Pese a todo, habían conseguido continuar su camino hacia la jungla, y tras varias semanas desde su partida de Ka-Sabar, habían llegado finalmente a los límites de la misma. Pero hacía siete años que el Ocultista no pisaba aquellos lares, y en ese tiempo algunas cosas habían cambiado. Entre ellas, que al parecer la zona había sido ocupada por una tribu de primitivos orcos pintados con motivos tribales y con un estado de excitación incluso superior al de los orcos normales. Al menos los orcos habían masacrado a varios enemigos antes, incluyendo lo que parecía haber sido una pequeña fuerza de mercenarios, y sus restos produjeron una buena materia prima para organizar un ejército de no muertos...
Pero había sido insuficiente, y Husseyn Hazred se encontraba huyendo para salvar su vida una vez que los orcos habían destrozado el ejército levantado por Zamira. Se sintió desfallecer cuando un hacha arrojadiza pasó volando a escasos centímetros de su cara, y apenas pudo contener un grito de horror cuando vio, en un vistazo rápido por encima de su hombro, que los malditos pielesverdes estaban a punto de darle caza.
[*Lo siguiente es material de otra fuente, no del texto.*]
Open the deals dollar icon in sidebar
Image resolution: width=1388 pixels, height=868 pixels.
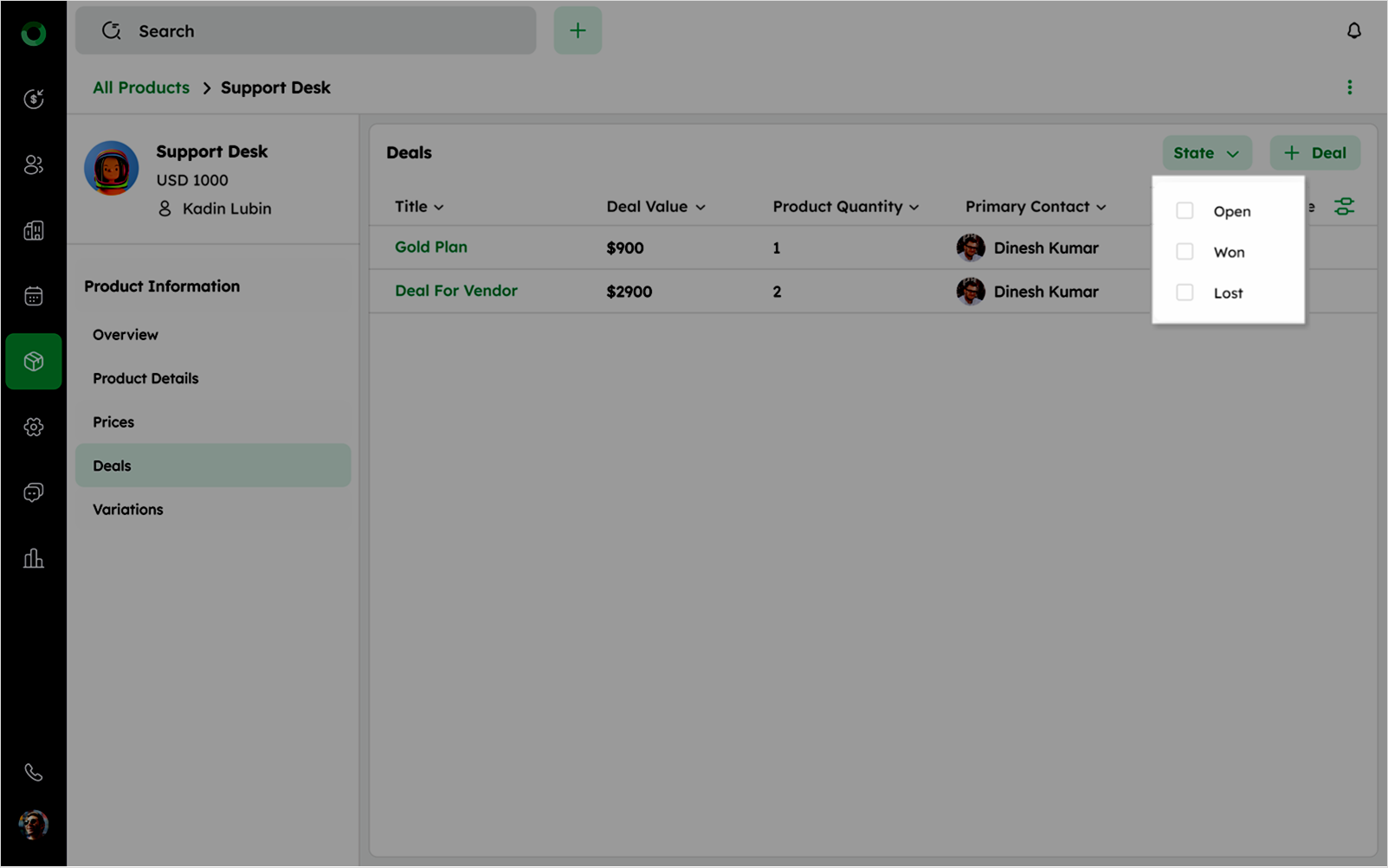34,99
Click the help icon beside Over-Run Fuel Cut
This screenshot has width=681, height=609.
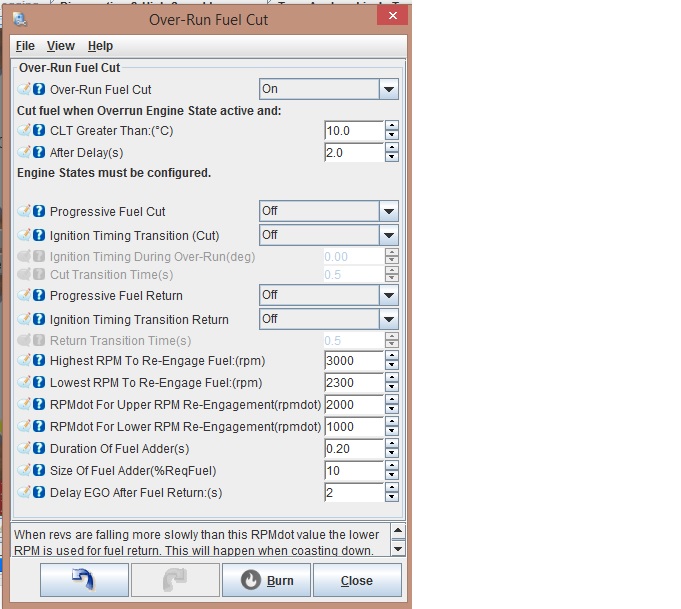[x=39, y=89]
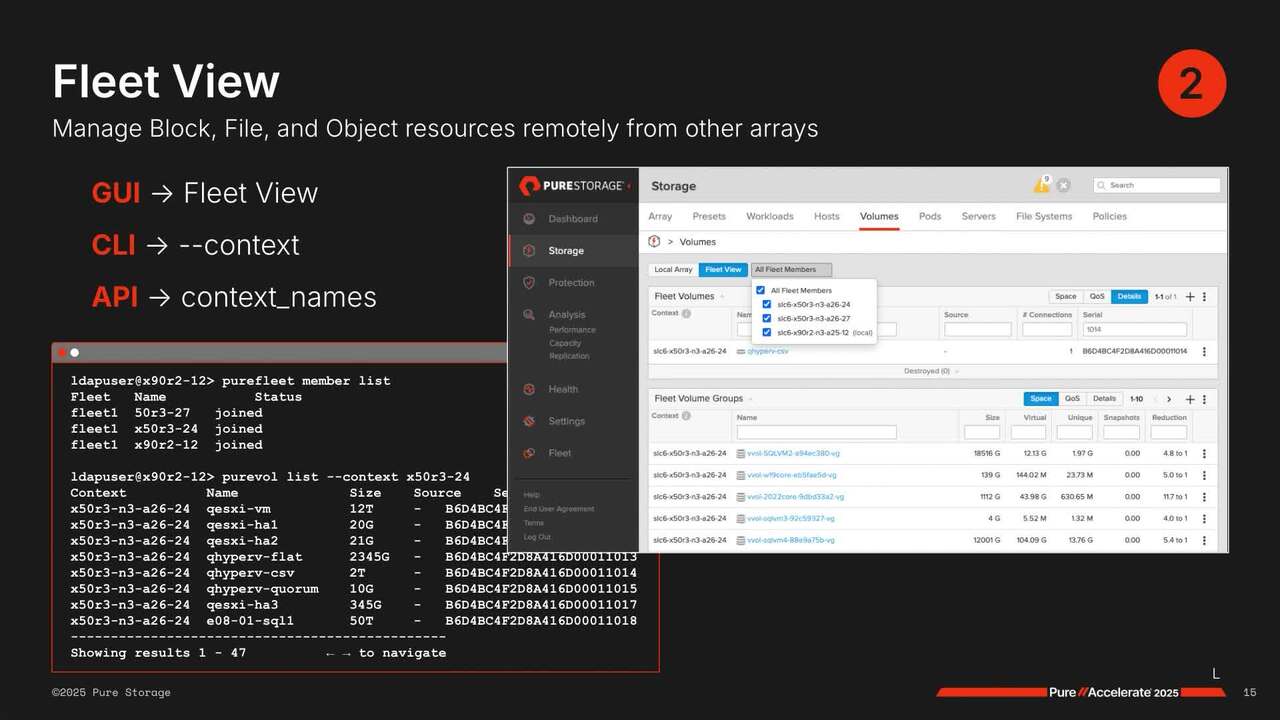Collapse the All Fleet Members dropdown
The width and height of the screenshot is (1280, 720).
[790, 270]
Pero entonces divisó una grieta en la pared de roca que bordeaba y, desesperado, se encaminó hacia ella. Apenas pudo ver a los orcos deteniéndose, como presas de un temor ancestral, antes de que la oscuridad se lo tragara.
La gruta estaba totalmente a oscuras, como era de esperar. Podría haber conjurado una luz mágica, pero no sabía qué clase de seres podría encontrar, y prefirió avanzar con cuidado y confiando en que su visión mágica le alertara de la presencia de cualquier ser peligroso. En la humedad y la oscuridad los insectos habían prosperado, y Husseyn podía sentirlos correteando por las paredes, pero se forzó a sí mismo a suprimir su asco y su miedo y a seguir adelante confiando en que hubiera una salida.
Se preguntó por qué los orcos se habrían detenido, y si lo harían durante mucho tiempo. Cabía la posibilidad de que no supieran a dónde llevaba esa grieta, y el temor les hubiera invadido... o cabía la posibilidad de que el temor se debiera a que sí lo sabían. En ese caso, Husseyn sospechó que iba a tener problemas, aunque dada la naturaleza supersticiosa de los pielesvderdes, quizá el temor se debiera a algo completamente inofensivo o a algo que sus capacidades nigrománticas pudieran destruir. Al pensar esto se preguntó dónde estaría Zamira. La había perdido de vista en el caos que había sido la batalla contra los pielesverdes, y ya no la había vuelto a ver.
Se encontraba tan sumido en estas cavilaciones que apenas pudo sentir el roce de algo sumamente pegajoso en su manga derecha. Intentó revolverse, pero aquello, fuera lo que fuera, no cedió, y su movimiento solo consiguió que más de esas lianas se enrollaran en torno a él. Frenético, movió los brazos con toda la fuerza que fue capaz de emplear, hasta que la verdad de la situación penetró en su mente como una lanzada.
Estaba en una telaraña. Una particularmente grande, con lo que la araña que la había creado debía ser, también, de un tamaño considerable.
Bien, era el momento de emplear la magia.